Cependant, à supposer que l’évolution de la formule n’ait pas répondu à un réel impératif d’amélioration de la qualité du traitement, demeure toujours l’interrogation de la raison pour laquelle cette mesure a été prise. Aurore Gorius émet l’hypothèse d’une volonté des laboratoires Merck de privilégier une production mondiale de Lévothyrox sans lactose, un excipient très mal toléré sur le marché asiatique, marché convoité par l’ensemble des laboratoires pharmaceutiques. Le souhait de voir son médicament introduit en Chine ou en Asie n’a de fait pas été caché par Merck : des documents stratégiques l’attestant étaient accessibles facilement sur internet jusqu’à récemment et sont présentés sur le site Les Jours pour lequel travaille Aurore Gorius. Même s’il serait nécessaire d’étayer cette piste (Merck aurait pu faire le choix de deux productions distinctes, tandis que sa volonté d’éviction du lactose pourrait également répondre à une préoccupation croissante en Europe), pour constituer un début de suspicion de tromperie il faudrait que le changement de formulation ait été initié par Merck. C’est pourtant l’ANSM qui en a eu l’initiative. Certes, mais la lettre par laquelle l’ANSM a averti Merck de sa volonté de voir la composition modifiée a été signée par le professeur Philippe Lechat qui avait auparavant régulièrement travaillé pour Merck, comme le révèlent Anne Gorius et Les Jours. Là encore, la démonstration n’est pas suffisante pour pouvoir affirmer l’existence d’un réel conflit d’intérêt, notamment parce que, comme le confirme elle-même Aurore Gorius, Philippe Lechat n’a jamais contribué à des travaux concernant le Lévothyrox pour le compte de Merck et aussi parce qu’il n’existait plus de lien entre le laboratoire et lui au moment de la décision. Il semble donc que seule la justice pourra déterminer si cette piste permet de confirmer l’existence d’une réelle influence.
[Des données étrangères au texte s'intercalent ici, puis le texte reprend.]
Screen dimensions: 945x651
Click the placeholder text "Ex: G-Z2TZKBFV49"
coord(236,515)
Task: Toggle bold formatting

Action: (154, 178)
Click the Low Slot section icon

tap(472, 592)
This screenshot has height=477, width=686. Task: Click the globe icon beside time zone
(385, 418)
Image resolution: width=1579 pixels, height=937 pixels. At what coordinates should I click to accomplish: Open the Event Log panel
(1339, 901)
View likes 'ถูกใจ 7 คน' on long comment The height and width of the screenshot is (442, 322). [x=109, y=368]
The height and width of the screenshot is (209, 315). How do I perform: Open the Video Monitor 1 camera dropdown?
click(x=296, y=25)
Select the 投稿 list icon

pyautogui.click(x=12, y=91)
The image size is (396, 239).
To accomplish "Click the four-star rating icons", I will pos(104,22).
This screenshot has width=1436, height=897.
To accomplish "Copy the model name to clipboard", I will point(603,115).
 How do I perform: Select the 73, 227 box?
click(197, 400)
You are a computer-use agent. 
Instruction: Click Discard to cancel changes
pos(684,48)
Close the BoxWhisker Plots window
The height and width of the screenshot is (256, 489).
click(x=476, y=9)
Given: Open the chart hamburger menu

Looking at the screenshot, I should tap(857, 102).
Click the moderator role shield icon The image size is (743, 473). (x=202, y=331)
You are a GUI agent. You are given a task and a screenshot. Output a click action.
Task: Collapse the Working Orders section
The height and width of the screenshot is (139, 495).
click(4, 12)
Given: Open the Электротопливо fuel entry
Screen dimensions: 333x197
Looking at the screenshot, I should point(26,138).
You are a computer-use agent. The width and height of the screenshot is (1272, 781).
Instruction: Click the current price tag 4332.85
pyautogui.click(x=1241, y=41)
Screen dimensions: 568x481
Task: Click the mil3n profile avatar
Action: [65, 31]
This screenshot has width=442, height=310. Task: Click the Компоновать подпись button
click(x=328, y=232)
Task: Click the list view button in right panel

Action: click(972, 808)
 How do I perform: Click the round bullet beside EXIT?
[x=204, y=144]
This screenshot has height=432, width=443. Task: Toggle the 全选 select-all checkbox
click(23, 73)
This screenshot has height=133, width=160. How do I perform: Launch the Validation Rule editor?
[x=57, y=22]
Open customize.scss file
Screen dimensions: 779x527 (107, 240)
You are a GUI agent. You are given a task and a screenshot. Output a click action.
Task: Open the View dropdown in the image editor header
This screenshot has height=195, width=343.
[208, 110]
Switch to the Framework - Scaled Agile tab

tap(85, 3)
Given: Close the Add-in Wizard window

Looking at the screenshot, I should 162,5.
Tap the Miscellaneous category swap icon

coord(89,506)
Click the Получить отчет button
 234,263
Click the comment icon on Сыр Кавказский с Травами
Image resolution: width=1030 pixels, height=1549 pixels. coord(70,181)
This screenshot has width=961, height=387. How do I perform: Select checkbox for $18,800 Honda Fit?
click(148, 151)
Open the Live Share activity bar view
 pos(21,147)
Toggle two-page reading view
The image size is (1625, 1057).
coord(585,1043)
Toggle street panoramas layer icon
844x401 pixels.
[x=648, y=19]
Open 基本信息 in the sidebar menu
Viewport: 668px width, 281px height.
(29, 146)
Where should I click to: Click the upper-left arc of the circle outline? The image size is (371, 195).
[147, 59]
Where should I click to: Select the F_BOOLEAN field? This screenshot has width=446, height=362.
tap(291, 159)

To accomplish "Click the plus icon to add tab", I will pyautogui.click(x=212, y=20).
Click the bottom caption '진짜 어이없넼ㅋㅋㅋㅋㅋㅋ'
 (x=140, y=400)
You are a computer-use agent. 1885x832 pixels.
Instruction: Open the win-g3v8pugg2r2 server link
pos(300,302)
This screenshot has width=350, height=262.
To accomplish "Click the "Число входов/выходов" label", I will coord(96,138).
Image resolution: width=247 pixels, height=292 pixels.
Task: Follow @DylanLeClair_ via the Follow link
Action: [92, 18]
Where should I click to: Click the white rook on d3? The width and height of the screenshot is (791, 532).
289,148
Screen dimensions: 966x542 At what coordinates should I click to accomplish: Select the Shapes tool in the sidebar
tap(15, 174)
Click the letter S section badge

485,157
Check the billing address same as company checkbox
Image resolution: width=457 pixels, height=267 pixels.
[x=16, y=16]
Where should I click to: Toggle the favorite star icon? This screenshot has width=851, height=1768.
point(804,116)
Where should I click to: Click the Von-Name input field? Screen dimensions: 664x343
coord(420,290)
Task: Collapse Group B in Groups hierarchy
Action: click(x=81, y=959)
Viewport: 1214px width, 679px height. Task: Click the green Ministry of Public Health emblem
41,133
Le Lévothyrox a perdu un tiers de son marché l’automne dernier
Pour Aurore Gorius, elle ne semble guère faire de doute, comme ne fait aucun doute l’existence d’une véritable crise sanitaire. La journaliste affirme notamment que les 17 000 signalements recensés par l’ANSM ne correspondent pas à la réalité. D’abord parce que ces chiffres remontent à novembre, ensuite parce que les plateformes de signalements sont surchargées et enfin parce que beaucoup de patients auraient renoncé à déclarer leurs troubles (argument qui a ses limites puisqu’on pourrait également remarquer parallèlement que beaucoup de personnes ayant fait une déclaration n’ont pu présenter que des effets minimes et/ou non liés au médicament). Pour Aurore Gorius, il y a une claire minimisation de la situation par les autorités sanitaires. Ce sentiment est partagé par l’association Vivre sans thyroïde qui estime pour sa part à un million le nombre de personnes ayant abandonné le Lévothyrox. Pour obtenir un tel chiffre, elle se réfère à la base statistique publiée début février par l’Assurance maladie concernant les volumes de tous les médicaments remboursés. Cette base fait apparaître que le Levothyrox a perdu un tiers du marché au quatrième trimestre 2017 (31 %). Compte tenu du fait que trois millions de personnes étaient traitées en France avant la crise, Vivre sans thyroïde considère que jusqu’à un million de personnes pourraient avoir abandonné le Lévothyrox. Faut-il pour autant considérer qu’il s’agit de la preuve absolue d’un réel défaut du médicament et non pas uniquement d’une conjonction entre une adaptation difficile pour certains et un effet nocebo amplifié par les réseaux sociaux pour beaucoup d’autres ? Aucune preuve supplémentaire n’est apportée en la matière.